Below you will find a set of lines. Repeat them all exactly.
Information supplied section start
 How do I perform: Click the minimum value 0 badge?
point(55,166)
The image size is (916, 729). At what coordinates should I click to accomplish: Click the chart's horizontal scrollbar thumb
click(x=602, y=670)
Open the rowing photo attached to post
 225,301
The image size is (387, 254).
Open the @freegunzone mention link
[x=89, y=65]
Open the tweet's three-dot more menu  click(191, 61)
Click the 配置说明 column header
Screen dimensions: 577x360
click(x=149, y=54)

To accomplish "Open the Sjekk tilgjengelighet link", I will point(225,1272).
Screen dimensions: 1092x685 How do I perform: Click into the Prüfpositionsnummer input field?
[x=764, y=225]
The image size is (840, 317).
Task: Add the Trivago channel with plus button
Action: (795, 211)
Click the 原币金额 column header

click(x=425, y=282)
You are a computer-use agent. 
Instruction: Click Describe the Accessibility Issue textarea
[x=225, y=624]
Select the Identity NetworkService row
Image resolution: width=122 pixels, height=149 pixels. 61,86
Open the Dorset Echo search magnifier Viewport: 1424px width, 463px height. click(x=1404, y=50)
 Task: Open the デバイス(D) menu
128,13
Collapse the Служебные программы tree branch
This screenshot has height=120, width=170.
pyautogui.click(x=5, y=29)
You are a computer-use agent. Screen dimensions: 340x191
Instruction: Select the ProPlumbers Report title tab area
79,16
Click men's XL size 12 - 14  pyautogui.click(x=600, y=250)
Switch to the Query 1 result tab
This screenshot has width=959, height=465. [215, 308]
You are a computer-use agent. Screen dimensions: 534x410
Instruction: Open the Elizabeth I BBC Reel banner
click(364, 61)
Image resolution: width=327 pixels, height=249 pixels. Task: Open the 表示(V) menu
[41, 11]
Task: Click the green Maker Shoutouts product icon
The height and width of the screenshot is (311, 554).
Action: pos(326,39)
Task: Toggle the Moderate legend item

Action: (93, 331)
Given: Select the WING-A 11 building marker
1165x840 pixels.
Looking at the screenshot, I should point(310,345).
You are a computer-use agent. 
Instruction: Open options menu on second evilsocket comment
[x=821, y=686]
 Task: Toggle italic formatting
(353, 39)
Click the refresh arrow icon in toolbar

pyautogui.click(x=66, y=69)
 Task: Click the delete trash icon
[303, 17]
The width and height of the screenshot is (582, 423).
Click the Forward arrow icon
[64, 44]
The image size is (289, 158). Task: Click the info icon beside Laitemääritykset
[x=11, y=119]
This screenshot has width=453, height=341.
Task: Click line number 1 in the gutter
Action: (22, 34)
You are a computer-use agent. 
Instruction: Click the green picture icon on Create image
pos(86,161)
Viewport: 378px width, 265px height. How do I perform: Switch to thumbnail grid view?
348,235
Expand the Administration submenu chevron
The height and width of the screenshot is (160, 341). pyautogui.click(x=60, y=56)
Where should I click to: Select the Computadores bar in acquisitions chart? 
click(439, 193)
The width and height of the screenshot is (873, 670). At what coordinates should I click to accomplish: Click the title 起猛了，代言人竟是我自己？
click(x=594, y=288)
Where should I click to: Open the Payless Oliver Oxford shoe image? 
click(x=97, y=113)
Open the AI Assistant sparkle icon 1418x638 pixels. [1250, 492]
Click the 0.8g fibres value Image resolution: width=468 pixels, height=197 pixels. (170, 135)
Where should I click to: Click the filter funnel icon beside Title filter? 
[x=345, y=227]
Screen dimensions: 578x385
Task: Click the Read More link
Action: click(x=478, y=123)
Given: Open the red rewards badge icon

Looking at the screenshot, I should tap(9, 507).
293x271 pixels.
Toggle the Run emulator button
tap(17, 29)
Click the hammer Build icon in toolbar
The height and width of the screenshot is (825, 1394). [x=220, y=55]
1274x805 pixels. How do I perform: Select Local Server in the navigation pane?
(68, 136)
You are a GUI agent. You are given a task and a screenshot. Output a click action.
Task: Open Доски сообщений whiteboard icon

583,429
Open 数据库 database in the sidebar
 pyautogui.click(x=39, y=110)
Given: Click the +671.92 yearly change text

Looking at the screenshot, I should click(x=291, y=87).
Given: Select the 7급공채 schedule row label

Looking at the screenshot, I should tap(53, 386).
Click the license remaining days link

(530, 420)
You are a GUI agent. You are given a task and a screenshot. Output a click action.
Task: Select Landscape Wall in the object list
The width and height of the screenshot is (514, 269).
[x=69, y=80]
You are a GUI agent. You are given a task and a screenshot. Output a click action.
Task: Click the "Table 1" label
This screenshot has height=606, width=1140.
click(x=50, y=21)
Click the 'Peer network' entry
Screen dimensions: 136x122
Information supplied section end
# Finished exercise:
 How do I perform: Click the minimum value 0 badge?
point(55,166)
The image size is (916, 729). At what coordinates should I click to accomplish: Click the chart's horizontal scrollbar thumb
click(x=602, y=670)
Open the rowing photo attached to post
 225,301
The image size is (387, 254).
Open the @freegunzone mention link
[x=89, y=65]
Open the tweet's three-dot more menu  click(191, 61)
Click the 配置说明 column header
Screen dimensions: 577x360
click(x=149, y=54)

To accomplish "Open the Sjekk tilgjengelighet link", I will point(225,1272).
Screen dimensions: 1092x685 How do I perform: Click into the Prüfpositionsnummer input field?
[x=764, y=225]
The image size is (840, 317).
Task: Add the Trivago channel with plus button
Action: (795, 211)
Click the 原币金额 column header

click(x=425, y=282)
You are a computer-use agent. 
Instruction: Click Describe the Accessibility Issue textarea
[x=225, y=624]
Select the Identity NetworkService row
Image resolution: width=122 pixels, height=149 pixels. 61,86
Open the Dorset Echo search magnifier Viewport: 1424px width, 463px height. click(x=1404, y=50)
 Task: Open the デバイス(D) menu
128,13
Collapse the Служебные программы tree branch
This screenshot has height=120, width=170.
pyautogui.click(x=5, y=29)
You are a computer-use agent. Screen dimensions: 340x191
Instruction: Select the ProPlumbers Report title tab area
79,16
Click men's XL size 12 - 14  pyautogui.click(x=600, y=250)
Switch to the Query 1 result tab
This screenshot has width=959, height=465. [215, 308]
You are a computer-use agent. Screen dimensions: 534x410
Instruction: Open the Elizabeth I BBC Reel banner
click(364, 61)
Image resolution: width=327 pixels, height=249 pixels. Task: Open the 表示(V) menu
[41, 11]
Task: Click the green Maker Shoutouts product icon
The height and width of the screenshot is (311, 554).
Action: pos(326,39)
Task: Toggle the Moderate legend item

Action: (93, 331)
Given: Select the WING-A 11 building marker
1165x840 pixels.
Looking at the screenshot, I should point(310,345).
You are a computer-use agent. 
Instruction: Open options menu on second evilsocket comment
[x=821, y=686]
 Task: Toggle italic formatting
(353, 39)
Click the refresh arrow icon in toolbar

pyautogui.click(x=66, y=69)
 Task: Click the delete trash icon
[303, 17]
The width and height of the screenshot is (582, 423).
Click the Forward arrow icon
[64, 44]
The image size is (289, 158). Task: Click the info icon beside Laitemääritykset
[x=11, y=119]
This screenshot has width=453, height=341.
Task: Click line number 1 in the gutter
Action: (22, 34)
You are a computer-use agent. 
Instruction: Click the green picture icon on Create image
pos(86,161)
Viewport: 378px width, 265px height. How do I perform: Switch to thumbnail grid view?
348,235
Expand the Administration submenu chevron
The height and width of the screenshot is (160, 341). pyautogui.click(x=60, y=56)
Where should I click to: Select the Computadores bar in acquisitions chart? 
click(439, 193)
The width and height of the screenshot is (873, 670). At what coordinates should I click to accomplish: Click the title 起猛了，代言人竟是我自己？
click(x=594, y=288)
Where should I click to: Open the Payless Oliver Oxford shoe image? 
click(x=97, y=113)
Open the AI Assistant sparkle icon 1418x638 pixels. [1250, 492]
Click the 0.8g fibres value Image resolution: width=468 pixels, height=197 pixels. (170, 135)
Where should I click to: Click the filter funnel icon beside Title filter? 
[x=345, y=227]
Screen dimensions: 578x385
Task: Click the Read More link
Action: click(x=478, y=123)
Given: Open the red rewards badge icon

Looking at the screenshot, I should tap(9, 507).
293x271 pixels.
Toggle the Run emulator button
tap(17, 29)
Click the hammer Build icon in toolbar
The height and width of the screenshot is (825, 1394). [x=220, y=55]
1274x805 pixels. How do I perform: Select Local Server in the navigation pane?
(68, 136)
You are a GUI agent. You are given a task and a screenshot. Output a click action.
Task: Open Доски сообщений whiteboard icon

583,429
Open 数据库 database in the sidebar
 pyautogui.click(x=39, y=110)
Given: Click the +671.92 yearly change text

Looking at the screenshot, I should click(x=291, y=87).
Given: Select the 7급공채 schedule row label

Looking at the screenshot, I should tap(53, 386).
Click the license remaining days link

(530, 420)
You are a GUI agent. You are given a task and a screenshot. Output a click action.
Task: Select Landscape Wall in the object list
The width and height of the screenshot is (514, 269).
[x=69, y=80]
You are a GUI agent. You are given a task and a screenshot. Output a click action.
Task: Click the "Table 1" label
This screenshot has height=606, width=1140.
click(x=50, y=21)
Click the 'Peer network' entry
Screen dimensions: 136x122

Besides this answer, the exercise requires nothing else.